Collected data:
§ §

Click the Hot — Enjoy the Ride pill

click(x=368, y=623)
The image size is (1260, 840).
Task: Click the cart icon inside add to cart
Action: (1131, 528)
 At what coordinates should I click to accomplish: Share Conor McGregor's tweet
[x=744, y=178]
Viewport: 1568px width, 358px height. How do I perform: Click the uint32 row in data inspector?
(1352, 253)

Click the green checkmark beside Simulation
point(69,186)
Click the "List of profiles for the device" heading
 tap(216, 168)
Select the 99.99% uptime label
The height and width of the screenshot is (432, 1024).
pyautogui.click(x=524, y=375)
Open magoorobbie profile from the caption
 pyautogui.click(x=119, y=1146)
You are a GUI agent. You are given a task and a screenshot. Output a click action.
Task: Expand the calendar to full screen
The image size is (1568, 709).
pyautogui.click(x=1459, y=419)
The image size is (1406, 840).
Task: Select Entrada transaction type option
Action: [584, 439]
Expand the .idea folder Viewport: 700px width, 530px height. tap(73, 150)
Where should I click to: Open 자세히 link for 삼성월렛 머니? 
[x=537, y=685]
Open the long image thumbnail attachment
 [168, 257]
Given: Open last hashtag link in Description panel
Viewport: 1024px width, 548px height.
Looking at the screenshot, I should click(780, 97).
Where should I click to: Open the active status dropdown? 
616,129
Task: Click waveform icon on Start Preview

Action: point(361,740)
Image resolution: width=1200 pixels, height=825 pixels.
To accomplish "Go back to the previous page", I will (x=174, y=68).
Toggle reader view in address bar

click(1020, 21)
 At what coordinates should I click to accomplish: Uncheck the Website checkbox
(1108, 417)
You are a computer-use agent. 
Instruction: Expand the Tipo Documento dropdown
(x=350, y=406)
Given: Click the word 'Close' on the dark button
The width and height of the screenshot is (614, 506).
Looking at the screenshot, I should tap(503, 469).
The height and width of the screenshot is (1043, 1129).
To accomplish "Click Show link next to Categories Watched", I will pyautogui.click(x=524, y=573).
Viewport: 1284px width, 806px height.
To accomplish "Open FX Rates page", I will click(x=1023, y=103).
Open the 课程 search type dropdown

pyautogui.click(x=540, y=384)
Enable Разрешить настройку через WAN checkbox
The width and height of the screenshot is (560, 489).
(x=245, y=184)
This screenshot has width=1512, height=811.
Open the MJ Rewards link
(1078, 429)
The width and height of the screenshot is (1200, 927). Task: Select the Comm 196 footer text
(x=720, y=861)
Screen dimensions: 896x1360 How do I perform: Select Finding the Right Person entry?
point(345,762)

§ §

§ Task description
Working through the records above, copy each line in which "agent" is found.

§ Answer for this exercise
You are a GUI agent. You are given a task and a screenshot. Output a click action.
You are a computer-use agent. 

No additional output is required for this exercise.